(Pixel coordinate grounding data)
☆ ☆ ☆ ☆ ☆

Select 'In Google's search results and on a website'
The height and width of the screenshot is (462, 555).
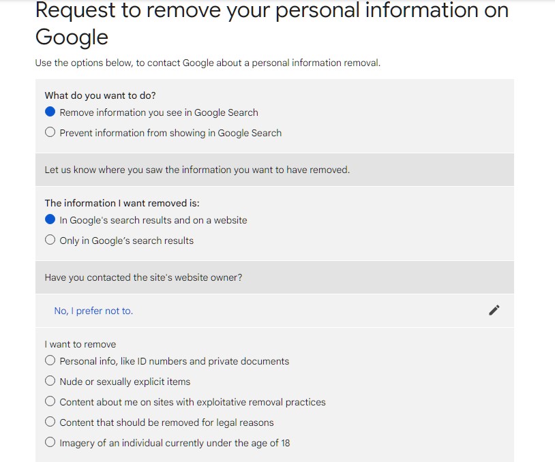(50, 220)
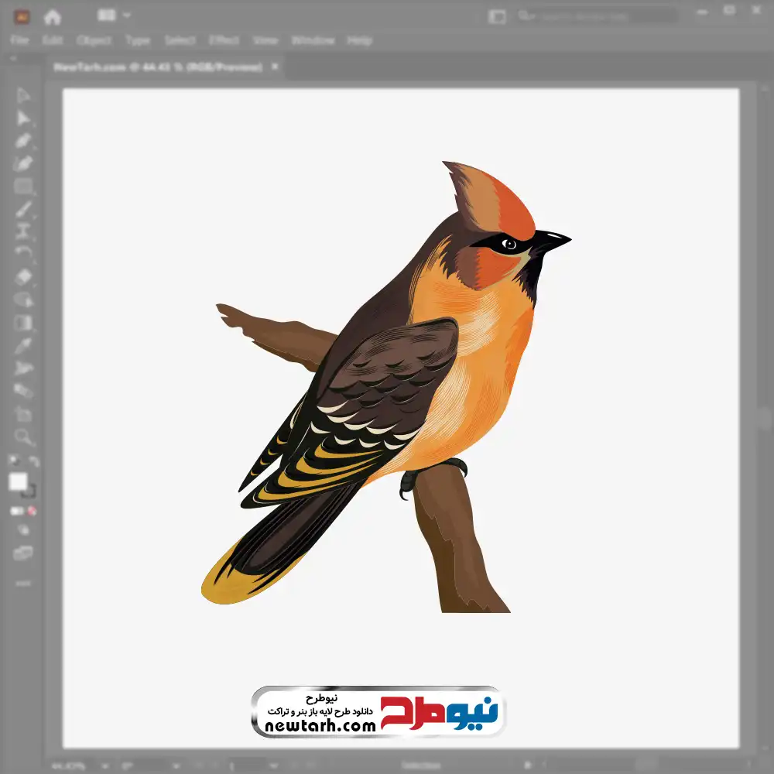The height and width of the screenshot is (774, 774).
Task: Select the Direct Selection tool
Action: tap(23, 118)
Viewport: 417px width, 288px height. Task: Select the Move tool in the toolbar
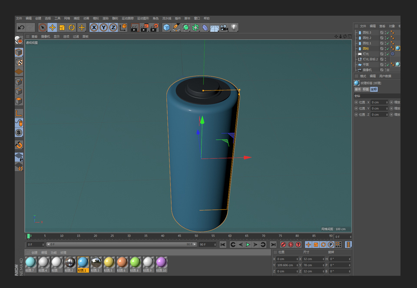51,27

☆ ☆ ☆ ☆ ☆

◆ DIRECTIONS: All of the records should be set down exactly, minus the pictures they hold.

◆ EXERCISE RESULT:
Select 'In Google's search results and on a website'
The height and width of the screenshot is (462, 555).
(50, 220)
The height and width of the screenshot is (774, 774).
Task: Select the Direct Selection tool
Action: tap(23, 118)
Viewport: 417px width, 288px height. Task: Select the Move tool in the toolbar
51,27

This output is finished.